Brief
After locating the line that contains "Entendido (131, 2560)" in the records below, write out exactly that line and each line after it through the one that contains "Previous Post (111, 2201)", and nothing else.

START Records shown

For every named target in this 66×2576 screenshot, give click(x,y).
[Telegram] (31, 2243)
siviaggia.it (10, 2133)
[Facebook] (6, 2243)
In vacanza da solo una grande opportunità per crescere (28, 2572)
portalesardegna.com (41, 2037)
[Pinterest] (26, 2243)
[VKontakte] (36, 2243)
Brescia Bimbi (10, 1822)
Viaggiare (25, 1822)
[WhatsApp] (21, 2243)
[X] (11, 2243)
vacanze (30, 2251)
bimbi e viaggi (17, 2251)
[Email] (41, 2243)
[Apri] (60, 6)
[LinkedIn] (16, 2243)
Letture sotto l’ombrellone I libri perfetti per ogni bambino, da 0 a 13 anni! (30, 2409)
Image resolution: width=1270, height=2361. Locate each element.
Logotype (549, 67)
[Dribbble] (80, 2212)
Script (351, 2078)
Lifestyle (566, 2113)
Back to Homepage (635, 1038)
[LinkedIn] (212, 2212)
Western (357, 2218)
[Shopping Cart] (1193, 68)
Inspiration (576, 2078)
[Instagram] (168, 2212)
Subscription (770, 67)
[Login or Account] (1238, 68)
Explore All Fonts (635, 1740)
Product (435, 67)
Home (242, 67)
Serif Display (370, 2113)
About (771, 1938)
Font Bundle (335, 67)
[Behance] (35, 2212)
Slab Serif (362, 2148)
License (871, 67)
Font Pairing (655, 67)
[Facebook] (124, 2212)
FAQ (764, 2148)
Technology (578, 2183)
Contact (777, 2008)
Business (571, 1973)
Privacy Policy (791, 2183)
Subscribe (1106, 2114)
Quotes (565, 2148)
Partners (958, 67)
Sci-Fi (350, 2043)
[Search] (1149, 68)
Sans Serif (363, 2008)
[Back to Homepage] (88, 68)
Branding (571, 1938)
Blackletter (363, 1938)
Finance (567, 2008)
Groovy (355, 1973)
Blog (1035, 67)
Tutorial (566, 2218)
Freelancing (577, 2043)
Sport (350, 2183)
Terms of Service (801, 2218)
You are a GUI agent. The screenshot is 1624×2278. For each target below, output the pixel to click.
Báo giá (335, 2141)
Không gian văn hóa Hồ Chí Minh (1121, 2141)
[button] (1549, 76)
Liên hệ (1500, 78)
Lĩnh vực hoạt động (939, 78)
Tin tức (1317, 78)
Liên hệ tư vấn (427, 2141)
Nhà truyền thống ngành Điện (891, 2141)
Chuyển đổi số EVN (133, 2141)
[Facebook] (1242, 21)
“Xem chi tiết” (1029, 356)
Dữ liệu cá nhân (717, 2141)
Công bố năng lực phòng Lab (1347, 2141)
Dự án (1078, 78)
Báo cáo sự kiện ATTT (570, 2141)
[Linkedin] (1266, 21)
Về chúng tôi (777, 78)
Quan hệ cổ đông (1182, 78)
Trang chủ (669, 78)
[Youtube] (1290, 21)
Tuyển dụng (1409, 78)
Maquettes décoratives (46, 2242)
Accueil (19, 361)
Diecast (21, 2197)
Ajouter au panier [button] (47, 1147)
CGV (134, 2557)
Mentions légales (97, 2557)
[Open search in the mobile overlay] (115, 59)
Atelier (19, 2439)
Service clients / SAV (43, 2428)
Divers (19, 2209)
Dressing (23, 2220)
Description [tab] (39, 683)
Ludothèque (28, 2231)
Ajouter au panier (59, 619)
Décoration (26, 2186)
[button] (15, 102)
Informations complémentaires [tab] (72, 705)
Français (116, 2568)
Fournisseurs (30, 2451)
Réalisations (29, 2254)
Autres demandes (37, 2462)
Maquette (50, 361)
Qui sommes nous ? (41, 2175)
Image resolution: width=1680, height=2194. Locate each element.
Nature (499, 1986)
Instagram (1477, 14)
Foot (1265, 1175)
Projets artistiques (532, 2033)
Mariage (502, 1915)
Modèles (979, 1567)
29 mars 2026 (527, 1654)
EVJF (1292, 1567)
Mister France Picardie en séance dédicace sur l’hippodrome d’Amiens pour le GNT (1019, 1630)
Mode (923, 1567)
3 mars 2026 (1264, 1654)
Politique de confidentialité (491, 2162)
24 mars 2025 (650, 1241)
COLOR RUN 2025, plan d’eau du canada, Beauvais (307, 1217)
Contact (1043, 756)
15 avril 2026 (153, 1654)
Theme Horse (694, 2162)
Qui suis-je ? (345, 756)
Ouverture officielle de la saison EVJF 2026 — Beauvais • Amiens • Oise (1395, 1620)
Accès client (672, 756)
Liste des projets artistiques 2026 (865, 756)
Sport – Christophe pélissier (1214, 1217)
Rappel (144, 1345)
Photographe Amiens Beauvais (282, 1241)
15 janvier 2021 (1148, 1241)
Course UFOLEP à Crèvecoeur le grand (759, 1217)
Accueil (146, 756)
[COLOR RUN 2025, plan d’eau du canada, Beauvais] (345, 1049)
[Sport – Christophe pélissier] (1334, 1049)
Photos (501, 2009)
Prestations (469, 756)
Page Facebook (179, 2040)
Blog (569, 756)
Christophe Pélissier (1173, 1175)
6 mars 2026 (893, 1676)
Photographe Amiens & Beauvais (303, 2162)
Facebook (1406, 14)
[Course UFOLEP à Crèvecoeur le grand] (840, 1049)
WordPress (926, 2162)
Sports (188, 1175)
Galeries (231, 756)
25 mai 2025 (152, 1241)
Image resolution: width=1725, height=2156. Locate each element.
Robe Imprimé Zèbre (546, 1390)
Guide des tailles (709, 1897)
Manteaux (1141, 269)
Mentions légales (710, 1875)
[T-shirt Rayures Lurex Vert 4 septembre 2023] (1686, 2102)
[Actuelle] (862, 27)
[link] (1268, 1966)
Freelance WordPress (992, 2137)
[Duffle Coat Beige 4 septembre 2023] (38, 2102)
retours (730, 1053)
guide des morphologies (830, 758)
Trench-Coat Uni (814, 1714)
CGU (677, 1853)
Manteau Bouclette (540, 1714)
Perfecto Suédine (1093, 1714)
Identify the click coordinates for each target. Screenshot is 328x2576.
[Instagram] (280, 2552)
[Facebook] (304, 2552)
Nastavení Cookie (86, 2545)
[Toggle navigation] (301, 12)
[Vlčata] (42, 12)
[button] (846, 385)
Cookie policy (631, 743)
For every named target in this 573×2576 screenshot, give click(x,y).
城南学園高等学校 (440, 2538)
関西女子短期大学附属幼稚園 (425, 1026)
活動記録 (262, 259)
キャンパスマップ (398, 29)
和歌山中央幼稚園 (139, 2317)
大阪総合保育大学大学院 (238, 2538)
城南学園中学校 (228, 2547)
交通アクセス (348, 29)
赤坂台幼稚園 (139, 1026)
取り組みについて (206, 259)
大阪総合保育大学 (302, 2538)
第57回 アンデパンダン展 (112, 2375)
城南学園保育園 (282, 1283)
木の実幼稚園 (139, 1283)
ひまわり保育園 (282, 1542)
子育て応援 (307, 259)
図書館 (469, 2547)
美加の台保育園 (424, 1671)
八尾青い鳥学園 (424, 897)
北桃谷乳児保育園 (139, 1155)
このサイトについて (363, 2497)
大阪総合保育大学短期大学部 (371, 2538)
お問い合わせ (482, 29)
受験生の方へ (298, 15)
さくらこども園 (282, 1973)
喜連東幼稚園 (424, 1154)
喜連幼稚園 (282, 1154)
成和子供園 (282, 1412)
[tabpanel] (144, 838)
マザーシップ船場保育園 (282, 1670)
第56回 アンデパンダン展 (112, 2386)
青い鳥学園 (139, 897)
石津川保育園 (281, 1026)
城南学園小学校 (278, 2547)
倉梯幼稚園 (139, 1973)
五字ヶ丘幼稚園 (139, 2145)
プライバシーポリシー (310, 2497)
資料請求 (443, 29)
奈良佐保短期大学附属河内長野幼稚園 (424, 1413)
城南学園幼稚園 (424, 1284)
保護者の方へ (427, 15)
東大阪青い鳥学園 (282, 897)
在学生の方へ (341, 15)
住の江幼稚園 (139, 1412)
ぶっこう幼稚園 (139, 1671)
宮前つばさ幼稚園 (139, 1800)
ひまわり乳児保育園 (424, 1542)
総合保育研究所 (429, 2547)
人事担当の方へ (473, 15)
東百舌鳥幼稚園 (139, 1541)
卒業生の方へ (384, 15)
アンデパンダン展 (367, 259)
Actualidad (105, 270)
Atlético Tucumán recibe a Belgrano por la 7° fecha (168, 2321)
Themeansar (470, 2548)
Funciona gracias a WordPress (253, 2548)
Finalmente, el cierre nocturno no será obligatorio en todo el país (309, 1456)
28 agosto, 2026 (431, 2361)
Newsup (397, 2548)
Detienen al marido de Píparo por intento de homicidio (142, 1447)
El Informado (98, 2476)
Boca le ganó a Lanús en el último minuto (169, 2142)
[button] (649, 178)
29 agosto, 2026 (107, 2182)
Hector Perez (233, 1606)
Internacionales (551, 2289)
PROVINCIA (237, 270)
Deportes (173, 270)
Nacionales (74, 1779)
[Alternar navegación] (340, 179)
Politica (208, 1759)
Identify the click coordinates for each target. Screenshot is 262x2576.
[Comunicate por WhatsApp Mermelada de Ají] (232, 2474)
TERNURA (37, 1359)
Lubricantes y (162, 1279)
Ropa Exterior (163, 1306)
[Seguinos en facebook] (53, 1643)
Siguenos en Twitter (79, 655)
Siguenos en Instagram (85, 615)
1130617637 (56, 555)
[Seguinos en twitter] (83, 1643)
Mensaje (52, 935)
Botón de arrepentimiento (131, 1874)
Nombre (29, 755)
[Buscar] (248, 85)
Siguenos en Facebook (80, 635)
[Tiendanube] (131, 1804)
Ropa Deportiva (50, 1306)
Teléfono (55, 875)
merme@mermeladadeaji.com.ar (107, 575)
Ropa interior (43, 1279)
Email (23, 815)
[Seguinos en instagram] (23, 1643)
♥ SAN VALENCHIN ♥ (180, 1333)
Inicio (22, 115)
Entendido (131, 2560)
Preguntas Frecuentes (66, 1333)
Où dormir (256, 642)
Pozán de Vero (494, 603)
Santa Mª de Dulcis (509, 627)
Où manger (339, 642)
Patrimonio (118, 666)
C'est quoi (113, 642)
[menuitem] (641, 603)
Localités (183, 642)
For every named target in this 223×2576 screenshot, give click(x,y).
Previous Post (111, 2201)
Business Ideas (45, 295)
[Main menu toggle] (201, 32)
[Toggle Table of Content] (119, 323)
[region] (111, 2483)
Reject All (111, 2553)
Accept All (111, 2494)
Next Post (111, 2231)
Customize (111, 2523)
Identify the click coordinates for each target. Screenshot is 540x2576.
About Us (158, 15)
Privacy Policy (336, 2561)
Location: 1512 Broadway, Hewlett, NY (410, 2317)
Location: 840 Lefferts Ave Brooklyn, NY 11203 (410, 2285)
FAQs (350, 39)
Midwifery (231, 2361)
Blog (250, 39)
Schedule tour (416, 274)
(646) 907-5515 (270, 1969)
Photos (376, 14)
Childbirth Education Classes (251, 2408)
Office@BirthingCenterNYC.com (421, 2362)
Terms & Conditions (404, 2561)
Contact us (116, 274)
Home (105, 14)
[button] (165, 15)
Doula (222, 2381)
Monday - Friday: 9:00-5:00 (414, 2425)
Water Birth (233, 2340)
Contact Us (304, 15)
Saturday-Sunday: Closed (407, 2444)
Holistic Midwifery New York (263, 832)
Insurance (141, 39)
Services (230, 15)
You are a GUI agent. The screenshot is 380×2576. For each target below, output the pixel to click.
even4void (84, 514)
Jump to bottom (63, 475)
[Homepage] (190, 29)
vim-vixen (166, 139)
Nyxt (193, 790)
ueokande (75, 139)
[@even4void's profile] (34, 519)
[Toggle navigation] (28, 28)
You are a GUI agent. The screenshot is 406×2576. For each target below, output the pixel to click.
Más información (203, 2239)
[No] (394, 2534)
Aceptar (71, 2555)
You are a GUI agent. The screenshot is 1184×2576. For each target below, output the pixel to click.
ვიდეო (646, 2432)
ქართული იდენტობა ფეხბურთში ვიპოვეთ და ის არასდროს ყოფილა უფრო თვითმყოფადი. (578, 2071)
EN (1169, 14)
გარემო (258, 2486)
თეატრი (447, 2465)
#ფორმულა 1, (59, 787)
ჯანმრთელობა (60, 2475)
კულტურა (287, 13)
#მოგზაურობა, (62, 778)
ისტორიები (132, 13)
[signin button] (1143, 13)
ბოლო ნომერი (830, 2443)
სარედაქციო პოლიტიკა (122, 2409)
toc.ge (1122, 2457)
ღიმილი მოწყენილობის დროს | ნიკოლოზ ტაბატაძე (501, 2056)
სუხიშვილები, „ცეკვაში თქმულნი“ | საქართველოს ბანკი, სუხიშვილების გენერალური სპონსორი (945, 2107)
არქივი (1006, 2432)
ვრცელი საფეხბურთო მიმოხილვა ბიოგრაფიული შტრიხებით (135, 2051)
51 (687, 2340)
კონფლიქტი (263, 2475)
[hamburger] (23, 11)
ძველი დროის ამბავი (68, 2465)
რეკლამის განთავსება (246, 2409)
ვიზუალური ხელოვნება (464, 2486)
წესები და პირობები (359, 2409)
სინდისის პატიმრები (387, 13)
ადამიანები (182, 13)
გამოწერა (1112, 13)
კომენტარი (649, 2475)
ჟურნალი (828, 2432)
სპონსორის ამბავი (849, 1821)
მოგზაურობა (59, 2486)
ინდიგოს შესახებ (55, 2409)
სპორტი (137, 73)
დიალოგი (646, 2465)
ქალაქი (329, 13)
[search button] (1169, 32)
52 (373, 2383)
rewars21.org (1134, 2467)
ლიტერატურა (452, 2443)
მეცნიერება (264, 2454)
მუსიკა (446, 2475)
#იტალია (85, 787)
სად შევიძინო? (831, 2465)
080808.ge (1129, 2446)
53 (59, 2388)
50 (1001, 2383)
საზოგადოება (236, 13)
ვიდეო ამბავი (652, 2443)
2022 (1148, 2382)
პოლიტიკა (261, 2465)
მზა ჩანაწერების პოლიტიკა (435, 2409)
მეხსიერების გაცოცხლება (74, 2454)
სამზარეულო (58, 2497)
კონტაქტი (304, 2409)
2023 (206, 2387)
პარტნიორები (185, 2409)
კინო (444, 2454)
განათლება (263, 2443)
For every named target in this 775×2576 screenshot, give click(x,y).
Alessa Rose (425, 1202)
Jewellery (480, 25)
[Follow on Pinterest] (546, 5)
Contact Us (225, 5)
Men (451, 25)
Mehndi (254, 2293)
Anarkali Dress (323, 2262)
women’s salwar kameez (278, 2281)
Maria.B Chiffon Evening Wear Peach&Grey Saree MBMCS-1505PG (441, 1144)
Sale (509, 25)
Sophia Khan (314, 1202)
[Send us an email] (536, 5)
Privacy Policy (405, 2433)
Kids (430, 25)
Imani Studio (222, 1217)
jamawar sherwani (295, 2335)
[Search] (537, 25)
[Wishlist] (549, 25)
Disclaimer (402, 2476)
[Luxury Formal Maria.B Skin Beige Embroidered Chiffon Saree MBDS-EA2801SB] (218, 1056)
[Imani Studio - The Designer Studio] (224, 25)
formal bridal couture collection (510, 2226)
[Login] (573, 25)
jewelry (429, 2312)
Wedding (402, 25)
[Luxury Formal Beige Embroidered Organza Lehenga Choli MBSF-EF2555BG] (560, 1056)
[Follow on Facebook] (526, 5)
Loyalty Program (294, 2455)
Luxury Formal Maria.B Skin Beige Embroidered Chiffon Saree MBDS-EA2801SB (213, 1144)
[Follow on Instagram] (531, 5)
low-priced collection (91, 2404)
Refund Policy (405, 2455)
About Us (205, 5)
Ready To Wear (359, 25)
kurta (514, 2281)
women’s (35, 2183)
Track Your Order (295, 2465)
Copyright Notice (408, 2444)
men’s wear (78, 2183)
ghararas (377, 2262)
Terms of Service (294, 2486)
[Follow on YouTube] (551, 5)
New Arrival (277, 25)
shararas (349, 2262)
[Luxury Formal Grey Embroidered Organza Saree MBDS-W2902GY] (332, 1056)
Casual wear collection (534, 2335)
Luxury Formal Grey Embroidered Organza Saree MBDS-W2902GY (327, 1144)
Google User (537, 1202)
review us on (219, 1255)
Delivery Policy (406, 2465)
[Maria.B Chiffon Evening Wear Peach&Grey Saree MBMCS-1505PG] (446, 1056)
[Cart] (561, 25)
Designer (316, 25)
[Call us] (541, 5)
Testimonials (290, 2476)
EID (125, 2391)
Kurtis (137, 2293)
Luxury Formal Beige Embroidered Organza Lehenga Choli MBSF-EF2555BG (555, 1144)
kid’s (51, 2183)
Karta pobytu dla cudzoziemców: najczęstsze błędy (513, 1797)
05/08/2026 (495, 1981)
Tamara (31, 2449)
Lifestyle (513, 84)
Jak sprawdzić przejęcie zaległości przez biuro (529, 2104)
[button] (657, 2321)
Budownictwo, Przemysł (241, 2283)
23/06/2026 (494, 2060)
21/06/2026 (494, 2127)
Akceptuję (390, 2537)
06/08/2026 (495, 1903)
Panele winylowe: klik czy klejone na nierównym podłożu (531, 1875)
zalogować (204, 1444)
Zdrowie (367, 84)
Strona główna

END Records shown

Answer below
Entendido (131, 2560)
Preguntas Frecuentes (66, 1333)
Où dormir (256, 642)
Pozán de Vero (494, 603)
Santa Mª de Dulcis (509, 627)
Où manger (339, 642)
Patrimonio (118, 666)
C'est quoi (113, 642)
[menuitem] (641, 603)
Localités (183, 642)
For every named target in this 223×2576 screenshot, give click(x,y).
Previous Post (111, 2201)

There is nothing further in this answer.